About

A memorial to Ingrid Soudek Townsend

Since its origins in the 1920s, the department now known as Engineering and Society has evolved in name and mission while remaining focused on undergraduate education in the School of Engineering and Applied Science at the University of Virginia. No one has contributed more to its vital role in SEAS than Ingrid Soudek Townsend (1942-2025). She saved the department from ill-conceived budgetary pressures.  She expanded its mission into nationally ranked research. She taught successive deans of engineering to understand that STS was a unique jewel that distinguished SEAS from every other engineering school in the country. And she brilliantly explained and extolled its vital roles to all who would listen: inside SEAS; across the University; to parents, friends, and funders.

Ingrid joined what was then called the Division of Humanities in 1973, the first woman to serve as full-time faculty in the School of Engineering. She was department chair from 1993 to 2000, retiring in 2008. As chair, Ingrid ensured that all SEAS undergraduates took coursework on engineering ethics. She worked with Professor Catherine Baritaud to cofound the School of Engineering’s LEEP program (Language for Engineering Education Purposes) tailored to students whose first language is not English. The Townsend Prize, awarded twice a year to the best research paper by a first-year undergraduate in SEAS, honors her legacy. 

Throughout her career, Ingrid tirelessly encouraged students of all backgrounds to pursue careers in STEM. For her colleagues in STS, she was unfailingly welcoming and positive. As chair, she excelled at rallying her faculty while sheltering them from occasional administrative kerfuffles. Her management philosophy shone every day: She encouraged success for all, knowing that our collective destiny depended upon the diverse talents of every teacher and researcher.

Born in Berlin during World War Two, Ingrid’s father was drafted into the Wehrmacht and died on the Russian front. When she was thirteen, her mother moved the family to the United States where they made a home in Ann Arbor, Michigan. With part-time jobs, she worked her way through college and graduate school, earning a PhD in Literature from the University of Michigan. Her dissertation is titled “Man and the Machine: A Contrastive Study of Ernst Toller’s Die Maschinenstürmer and Elmer Rice’s The Adding Machine.” This expertise on the place of technologies in modern culture would ultimately lead to her teaching career.

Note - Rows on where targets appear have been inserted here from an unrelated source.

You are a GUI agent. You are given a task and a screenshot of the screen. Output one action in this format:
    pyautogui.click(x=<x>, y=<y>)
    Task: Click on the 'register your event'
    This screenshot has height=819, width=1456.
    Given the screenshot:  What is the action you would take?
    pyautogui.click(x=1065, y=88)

The mother of two children, she also enjoyed a rich creative life: an avid writer, woodcarver, sculptor, and seamstress. She is survived by her husband Miles Townsend, long a professor in the Department of Mechanical and Aerospace Engineering in SEAS. In 2008 Ingrid told a Daily Progress reporter, “Because of the war, I’ve always been aware of death, and I’ve always been aware of trying to do something positive in the short time that I’m here.” Ingrid Soudek Townsend not only tried. She triumphed.